Format the records as a JSON list of strings, starting at the line that contains "Given: Click the group icon beside 海绵" and ending at the line that contains "pos(152,83)", with both of those lines included, one string per line and blank lines left out.

-- Begin Provided data --

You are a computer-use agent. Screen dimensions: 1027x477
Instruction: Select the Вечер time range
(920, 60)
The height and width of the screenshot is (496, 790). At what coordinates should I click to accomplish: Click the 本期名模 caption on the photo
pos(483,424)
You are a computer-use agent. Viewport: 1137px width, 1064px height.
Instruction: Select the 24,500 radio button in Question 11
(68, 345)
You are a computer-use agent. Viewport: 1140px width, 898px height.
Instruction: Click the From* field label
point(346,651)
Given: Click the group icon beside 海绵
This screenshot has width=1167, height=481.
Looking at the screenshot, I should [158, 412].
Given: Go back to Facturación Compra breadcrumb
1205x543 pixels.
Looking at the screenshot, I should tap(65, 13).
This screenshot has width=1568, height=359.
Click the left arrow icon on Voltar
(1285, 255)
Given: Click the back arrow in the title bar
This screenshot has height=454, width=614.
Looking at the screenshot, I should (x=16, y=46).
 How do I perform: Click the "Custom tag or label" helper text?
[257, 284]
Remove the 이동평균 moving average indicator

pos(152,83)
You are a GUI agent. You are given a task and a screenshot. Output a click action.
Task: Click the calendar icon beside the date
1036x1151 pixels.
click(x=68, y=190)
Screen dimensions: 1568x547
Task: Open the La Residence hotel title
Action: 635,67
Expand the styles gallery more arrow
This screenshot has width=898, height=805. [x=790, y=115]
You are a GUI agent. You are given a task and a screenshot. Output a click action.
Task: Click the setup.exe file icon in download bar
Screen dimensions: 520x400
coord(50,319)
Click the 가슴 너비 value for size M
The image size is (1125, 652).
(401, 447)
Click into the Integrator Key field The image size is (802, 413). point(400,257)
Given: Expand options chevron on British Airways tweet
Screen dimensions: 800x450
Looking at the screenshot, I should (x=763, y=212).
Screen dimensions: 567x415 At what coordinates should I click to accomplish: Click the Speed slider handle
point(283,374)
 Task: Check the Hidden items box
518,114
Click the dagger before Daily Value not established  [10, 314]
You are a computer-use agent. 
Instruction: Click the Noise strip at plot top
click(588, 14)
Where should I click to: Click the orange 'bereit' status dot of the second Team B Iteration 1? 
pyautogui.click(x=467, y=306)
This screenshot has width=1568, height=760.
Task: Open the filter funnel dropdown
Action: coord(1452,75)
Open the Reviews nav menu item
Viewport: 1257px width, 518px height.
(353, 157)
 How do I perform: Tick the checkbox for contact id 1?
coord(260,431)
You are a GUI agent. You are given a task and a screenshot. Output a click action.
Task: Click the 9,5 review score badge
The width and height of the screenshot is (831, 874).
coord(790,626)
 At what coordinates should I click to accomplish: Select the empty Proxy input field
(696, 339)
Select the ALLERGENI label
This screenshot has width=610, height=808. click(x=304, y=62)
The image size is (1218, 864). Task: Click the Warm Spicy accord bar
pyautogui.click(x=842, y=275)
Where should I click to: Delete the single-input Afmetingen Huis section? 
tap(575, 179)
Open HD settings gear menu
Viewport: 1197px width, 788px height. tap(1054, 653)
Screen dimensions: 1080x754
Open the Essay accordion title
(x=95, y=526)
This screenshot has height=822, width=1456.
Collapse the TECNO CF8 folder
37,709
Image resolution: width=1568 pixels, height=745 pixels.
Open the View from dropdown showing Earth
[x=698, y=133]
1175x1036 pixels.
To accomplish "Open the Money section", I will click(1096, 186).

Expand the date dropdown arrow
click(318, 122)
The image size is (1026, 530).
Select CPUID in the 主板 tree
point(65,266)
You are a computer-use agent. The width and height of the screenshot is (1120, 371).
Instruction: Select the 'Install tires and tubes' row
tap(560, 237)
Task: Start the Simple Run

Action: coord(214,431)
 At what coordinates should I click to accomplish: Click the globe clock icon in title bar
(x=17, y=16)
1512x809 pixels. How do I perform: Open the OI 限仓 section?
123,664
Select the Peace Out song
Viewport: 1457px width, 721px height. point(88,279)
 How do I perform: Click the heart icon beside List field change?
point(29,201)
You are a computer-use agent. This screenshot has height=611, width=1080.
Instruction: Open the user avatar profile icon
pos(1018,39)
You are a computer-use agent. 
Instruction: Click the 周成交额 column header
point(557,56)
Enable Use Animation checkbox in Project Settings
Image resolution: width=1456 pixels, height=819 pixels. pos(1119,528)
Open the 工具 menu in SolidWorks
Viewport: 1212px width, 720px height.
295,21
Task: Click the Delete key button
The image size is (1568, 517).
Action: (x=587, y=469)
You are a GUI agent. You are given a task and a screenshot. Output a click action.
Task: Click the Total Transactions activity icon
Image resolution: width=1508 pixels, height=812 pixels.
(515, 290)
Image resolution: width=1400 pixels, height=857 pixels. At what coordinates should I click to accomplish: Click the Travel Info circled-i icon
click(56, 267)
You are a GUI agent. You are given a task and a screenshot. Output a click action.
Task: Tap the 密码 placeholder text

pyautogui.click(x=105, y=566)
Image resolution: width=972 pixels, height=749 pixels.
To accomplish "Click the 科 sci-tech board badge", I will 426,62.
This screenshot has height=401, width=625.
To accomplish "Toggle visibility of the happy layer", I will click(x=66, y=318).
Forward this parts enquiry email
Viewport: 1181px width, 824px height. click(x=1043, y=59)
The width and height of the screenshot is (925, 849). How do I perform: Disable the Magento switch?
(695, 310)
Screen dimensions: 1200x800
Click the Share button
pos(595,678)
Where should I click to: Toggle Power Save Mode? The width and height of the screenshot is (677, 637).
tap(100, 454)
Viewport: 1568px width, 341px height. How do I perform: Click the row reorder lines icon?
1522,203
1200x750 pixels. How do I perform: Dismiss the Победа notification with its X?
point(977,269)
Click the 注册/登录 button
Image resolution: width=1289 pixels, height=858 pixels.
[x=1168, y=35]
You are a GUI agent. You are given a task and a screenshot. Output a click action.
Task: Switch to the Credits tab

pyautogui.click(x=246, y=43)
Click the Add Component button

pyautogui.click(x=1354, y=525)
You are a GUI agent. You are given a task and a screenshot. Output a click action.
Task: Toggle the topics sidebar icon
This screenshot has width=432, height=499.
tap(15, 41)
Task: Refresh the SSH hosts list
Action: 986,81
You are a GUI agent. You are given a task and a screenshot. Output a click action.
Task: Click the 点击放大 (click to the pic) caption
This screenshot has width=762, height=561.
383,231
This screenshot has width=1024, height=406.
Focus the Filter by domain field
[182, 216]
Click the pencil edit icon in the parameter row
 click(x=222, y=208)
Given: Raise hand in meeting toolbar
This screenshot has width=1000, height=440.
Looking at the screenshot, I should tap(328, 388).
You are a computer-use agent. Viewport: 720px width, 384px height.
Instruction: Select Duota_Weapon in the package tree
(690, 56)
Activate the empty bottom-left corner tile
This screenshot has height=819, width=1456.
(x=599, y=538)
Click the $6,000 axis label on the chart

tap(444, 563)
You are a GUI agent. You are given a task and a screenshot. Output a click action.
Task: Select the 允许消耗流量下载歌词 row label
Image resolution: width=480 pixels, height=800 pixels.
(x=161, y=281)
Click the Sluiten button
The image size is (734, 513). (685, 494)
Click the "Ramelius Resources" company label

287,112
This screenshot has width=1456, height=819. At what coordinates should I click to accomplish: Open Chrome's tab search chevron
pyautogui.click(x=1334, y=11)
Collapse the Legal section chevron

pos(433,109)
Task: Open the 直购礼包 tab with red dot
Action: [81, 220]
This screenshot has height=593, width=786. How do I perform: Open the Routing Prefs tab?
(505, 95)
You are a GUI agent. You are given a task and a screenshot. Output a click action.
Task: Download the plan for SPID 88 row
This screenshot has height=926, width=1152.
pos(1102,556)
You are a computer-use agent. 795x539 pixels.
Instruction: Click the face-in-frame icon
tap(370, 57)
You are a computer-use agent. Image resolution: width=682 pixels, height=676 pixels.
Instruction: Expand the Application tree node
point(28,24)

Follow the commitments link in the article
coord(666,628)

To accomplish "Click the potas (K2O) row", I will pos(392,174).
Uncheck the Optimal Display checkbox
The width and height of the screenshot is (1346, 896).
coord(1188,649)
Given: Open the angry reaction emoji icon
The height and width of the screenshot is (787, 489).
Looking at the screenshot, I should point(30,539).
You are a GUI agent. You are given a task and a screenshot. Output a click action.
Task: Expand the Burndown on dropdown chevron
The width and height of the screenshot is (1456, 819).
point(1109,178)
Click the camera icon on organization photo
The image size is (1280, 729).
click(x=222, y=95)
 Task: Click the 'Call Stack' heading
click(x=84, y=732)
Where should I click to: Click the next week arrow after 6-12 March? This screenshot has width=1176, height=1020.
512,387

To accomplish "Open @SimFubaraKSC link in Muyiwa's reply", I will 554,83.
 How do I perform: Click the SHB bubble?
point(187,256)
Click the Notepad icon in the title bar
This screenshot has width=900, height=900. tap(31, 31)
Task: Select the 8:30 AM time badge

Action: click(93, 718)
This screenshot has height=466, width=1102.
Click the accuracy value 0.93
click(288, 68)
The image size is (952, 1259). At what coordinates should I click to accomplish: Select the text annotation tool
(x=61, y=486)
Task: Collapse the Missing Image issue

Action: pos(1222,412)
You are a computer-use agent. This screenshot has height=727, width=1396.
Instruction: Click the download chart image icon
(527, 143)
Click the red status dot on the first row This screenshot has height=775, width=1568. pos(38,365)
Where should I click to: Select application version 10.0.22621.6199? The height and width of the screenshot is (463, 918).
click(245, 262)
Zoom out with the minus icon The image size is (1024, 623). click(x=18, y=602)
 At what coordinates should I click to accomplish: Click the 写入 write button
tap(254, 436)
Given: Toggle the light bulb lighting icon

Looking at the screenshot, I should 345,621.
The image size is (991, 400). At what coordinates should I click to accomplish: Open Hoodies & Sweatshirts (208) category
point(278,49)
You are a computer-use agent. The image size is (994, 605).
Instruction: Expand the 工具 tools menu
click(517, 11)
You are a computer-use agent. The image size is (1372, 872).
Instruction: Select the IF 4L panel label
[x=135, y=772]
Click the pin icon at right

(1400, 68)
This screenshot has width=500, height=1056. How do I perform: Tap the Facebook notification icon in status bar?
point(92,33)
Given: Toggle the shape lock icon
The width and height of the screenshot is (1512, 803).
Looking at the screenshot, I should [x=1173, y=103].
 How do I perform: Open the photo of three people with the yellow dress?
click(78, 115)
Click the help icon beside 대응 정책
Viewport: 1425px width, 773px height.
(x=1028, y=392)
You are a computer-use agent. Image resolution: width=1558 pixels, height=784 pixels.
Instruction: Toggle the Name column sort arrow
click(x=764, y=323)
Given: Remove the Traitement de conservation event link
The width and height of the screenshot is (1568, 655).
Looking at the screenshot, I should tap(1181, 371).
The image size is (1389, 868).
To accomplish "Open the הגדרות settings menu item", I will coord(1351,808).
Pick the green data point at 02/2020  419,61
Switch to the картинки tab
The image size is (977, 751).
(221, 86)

-- End Provided data --

## The answer
[
  "Given: Click the group icon beside 海绵",
  "This screenshot has width=1167, height=481.",
  "Looking at the screenshot, I should [158, 412].",
  "Given: Go back to Facturación Compra breadcrumb",
  "1205x543 pixels.",
  "Looking at the screenshot, I should tap(65, 13).",
  "This screenshot has width=1568, height=359.",
  "Click the left arrow icon on Voltar",
  "(1285, 255)",
  "Given: Click the back arrow in the title bar",
  "This screenshot has height=454, width=614.",
  "Looking at the screenshot, I should (x=16, y=46).",
  " How do I perform: Click the \"Custom tag or label\" helper text?",
  "[257, 284]",
  "Remove the 이동평균 moving average indicator",
  "pos(152,83)"
]